Hostess Twinkie Demise Mirrors Fate of 15 High-Tech Has-Beens

 
 
By Don Reisinger  |  Posted 2012-11-20 Email Print this article Print
 
 
 
 
 
 
 
 

Hostess Brands, one of the most well-known snack companies in the United States, has announced it will shut down and liquidate its business under the bankruptcy laws. This means that at least for a time there will be no more Twinkies, Ding Dongs or Ho Hos on store shelves. The news has been met with distress by many fans who fear that no bakery on the planet will ever make another Twinkie. The fate of Hostess is an object lesson on how companies that were once so popular and so dominant in their markets can disappear overnight when market forces make it impossible to keep the doors open.

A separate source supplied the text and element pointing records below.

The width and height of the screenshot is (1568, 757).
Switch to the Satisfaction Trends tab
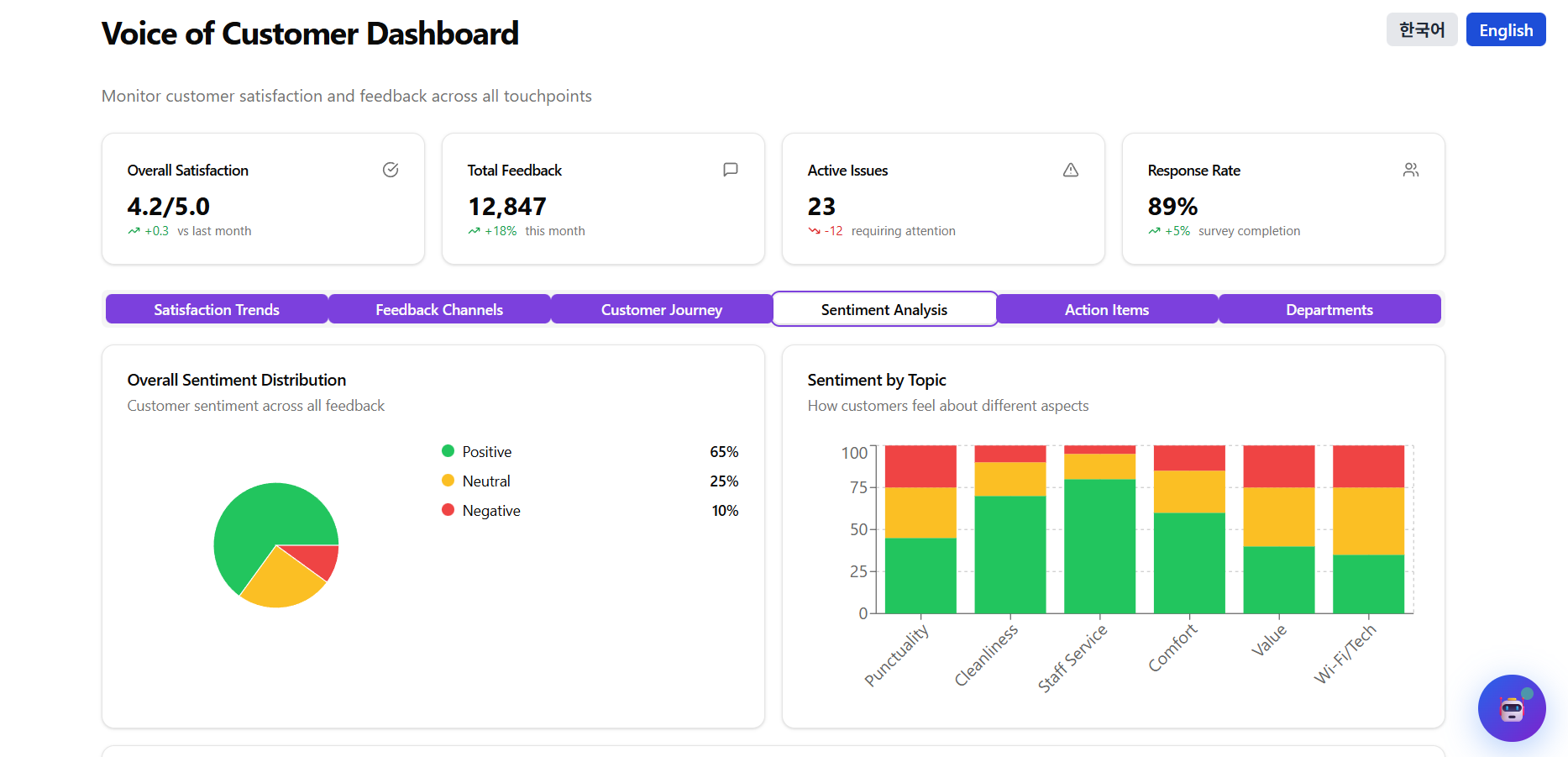point(216,309)
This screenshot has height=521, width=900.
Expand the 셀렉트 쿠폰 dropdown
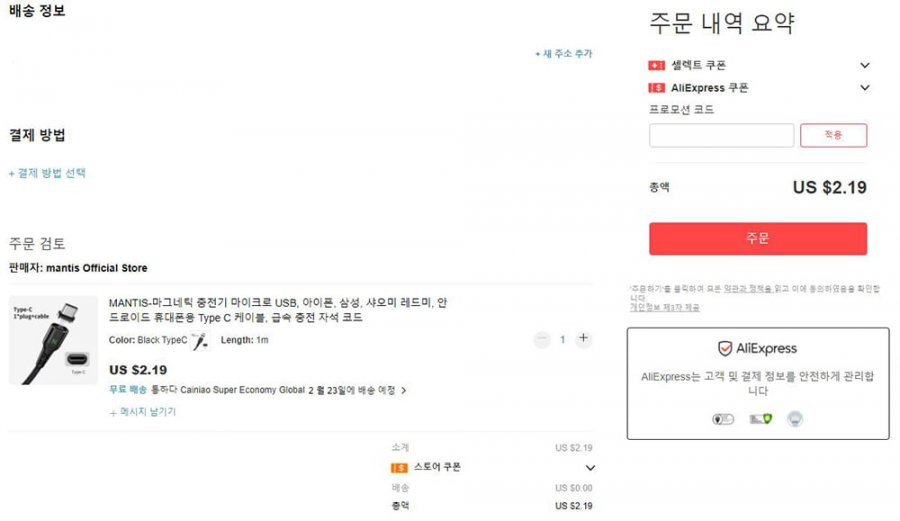point(864,65)
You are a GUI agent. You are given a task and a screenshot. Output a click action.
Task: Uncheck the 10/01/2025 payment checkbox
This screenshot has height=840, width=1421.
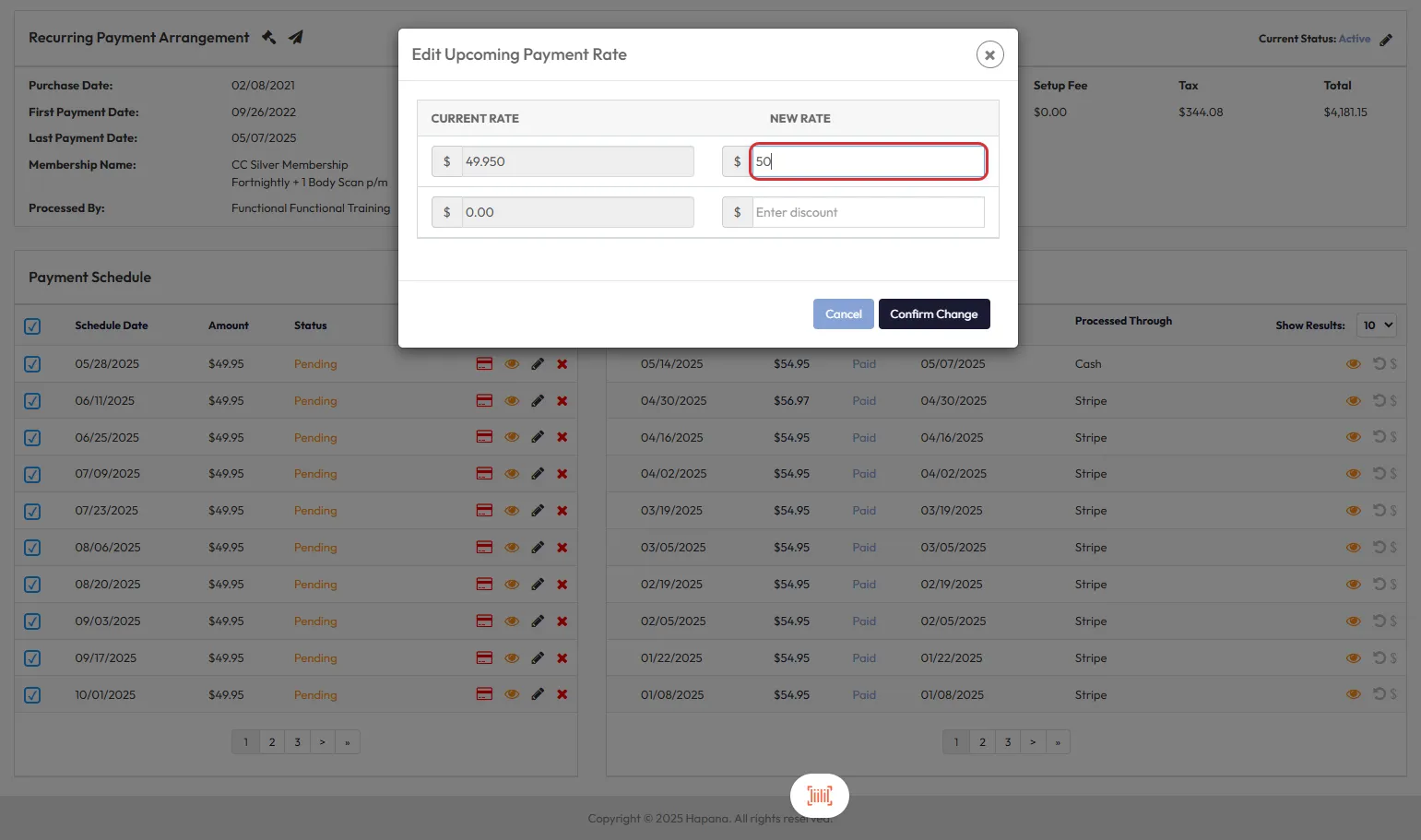click(x=32, y=695)
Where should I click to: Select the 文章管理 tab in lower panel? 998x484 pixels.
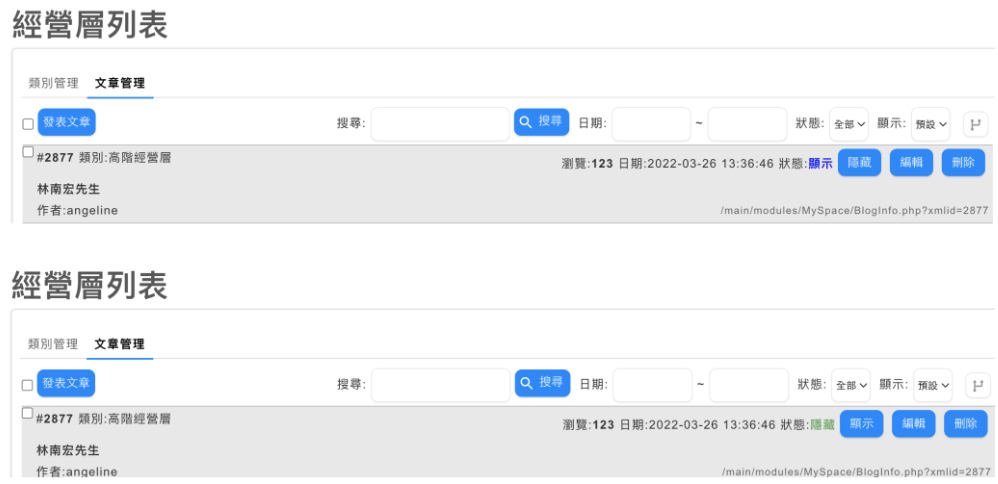click(x=120, y=344)
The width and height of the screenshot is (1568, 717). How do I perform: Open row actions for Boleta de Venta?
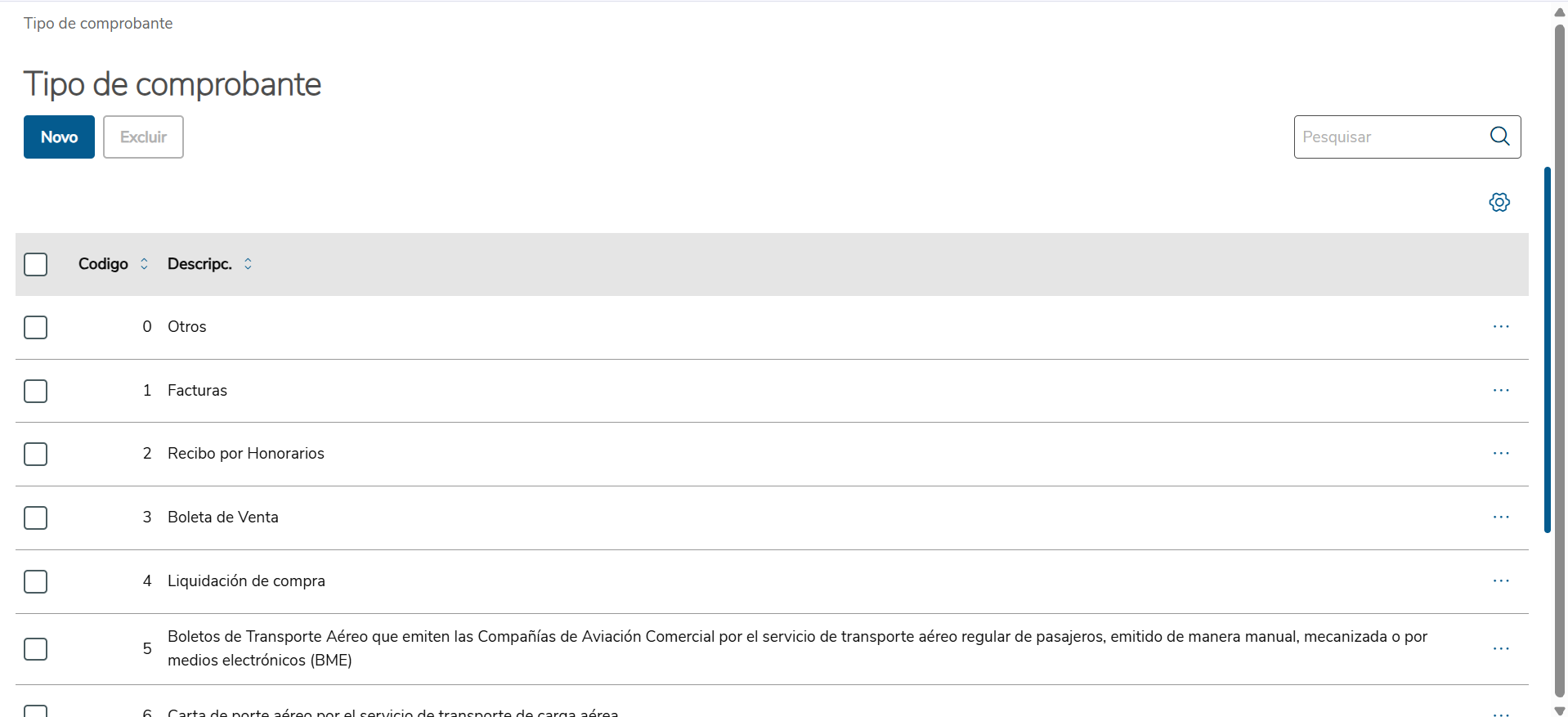(x=1501, y=518)
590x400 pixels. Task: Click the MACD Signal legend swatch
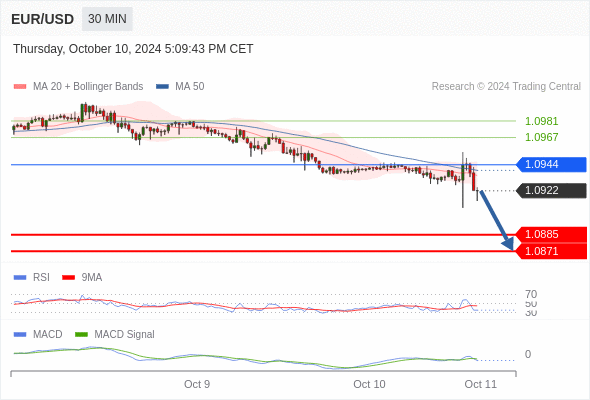click(81, 334)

It takes a special company to hang tough in an increasingly competitive business world. That's true for the IT industry as much as any other. Over the years, numerous IT companies have risen to prominence to become successful, wealthy and widely admired. But before long, many of those companies have lost their way, leading to their eventual failure and extinction. Others survived for decades until they were forced to leave the markets that had made them rich and famous and try their luck as a second- or third-tier operator in other markets. It's a sad thing to see, but that's how capitalism and free enterprise work. So with Hostess going under, we thought it might be a good time to look at how once-market-leading companies with household names in the IT industry have either disappeared forever, or survive as lesser divisions in massive parent companies. Remembering some of the companies in this eWEEK slide show might make you a bit nostalgic, but in most cases, it's no surprise that that they no longer exist as vibrant, independent enterprises.

 
 
 

Palm

Remember when Palm was the talk of the mobile town? The company's PDAs were hugely popular, and it was believed that they would carry Palm for the foreseeable future. But once the first smartphones hit the market, Palm quickly faded away, unable to survive as a maker of wireless phones or PDAs. Palm was bought out by HP in 2010, but within a year, HP decided to ditch the Palm brand and get out of the mobile space entirely.